The primary research interests within the program are in applying imaging and signal processing methodologies, including pattern recognition and image registration, to problems within the medical and life sciences. In particular, we are interested in extracting the maximum diagnostic and prognostic information from clinical images. Currently we are actively involved in projects on:

  1. The texture of clinical images. The potential of quantitative texture measures to discriminate between normal and abnormal status in medical imaging has long been recognized. I have investigated the clinical applicability of a number of computationally tractable texture indices and have identified fractal signature and lacunarity as the most promising discriminators for diagnosing compromised bone quality in osteoporosis. The relationship between lacunarity and fractal dimension, the applicability of grayscale lacunarity, and the clinical sensitivity of the indices are being investigated further.
  2. Tortuosity (of blood vessels, and the spine). Increasing vessel curvature or tortuosity with age may be a risk factor in the development of atherosclerosis: I am investigating the quantitative measurement of arterial tortuosity using CT and MRI images, based on the minimum curvature of approximating piece-wise splines to the mid-line. I am keen to investigate its validity as an indicator of changes in morphology by applying it to a variety of vascular systems (including retinal blood vessels) and to the curvature of the spine (scoliosis).
  3. The curvature of the universe. We are exploring the feasibility of using lacunarity analysis as a new method of determining the Friedmann curvature of the Universe using theoretical cosmological models and observational redshift data from the Sloan Digital Sky Survey. The immediate impact will be to provide the astrophysics community with an alternative measure to fractal analysis of the nature and extent of the large scale distribution of matter.

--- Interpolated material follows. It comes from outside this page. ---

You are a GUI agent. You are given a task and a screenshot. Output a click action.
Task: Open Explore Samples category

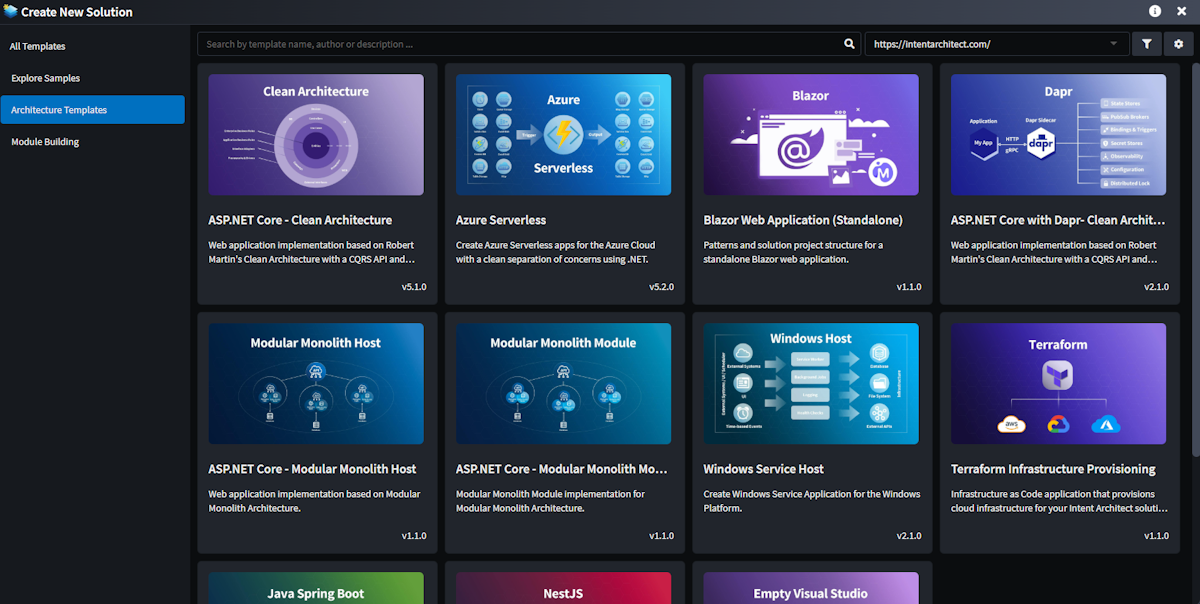pos(46,78)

  4. Biometrics. The application of pattern recognition strategies to fingerprint and face recognition. 
  5. Helix-coil transition in peptides.  Peptides are short biopolymers which undergo a thermal phase   transition from an ordered (helical) state to a disordered random coil state.  A nonadditive statistical mechanical model is employed to study this phase transition and shows transferability to different experimental conditions.

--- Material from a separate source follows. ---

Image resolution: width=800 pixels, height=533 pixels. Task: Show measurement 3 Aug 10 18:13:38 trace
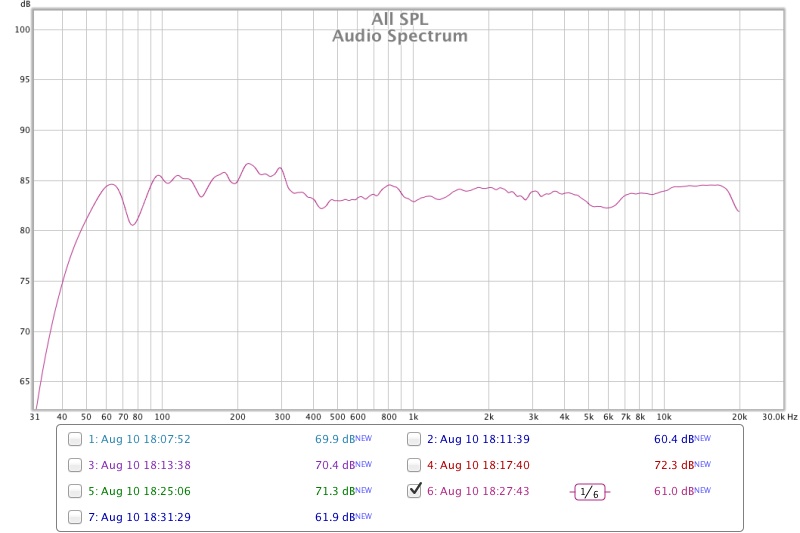(x=75, y=465)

  6. Water.  A nonadditive statistical mechanical model of water, consistent with physical experimental data, is developed for use with high speed molecular dynamics simulations of large biomolecules.
  7. Spin glass dynamics.  Spin glasses are frustrated and disordered magnetic systems with complex time dependent behavior. A hierarchical barrier model of spin glass dynamics is used to develop a slow growing time and temperature dependent correlation length.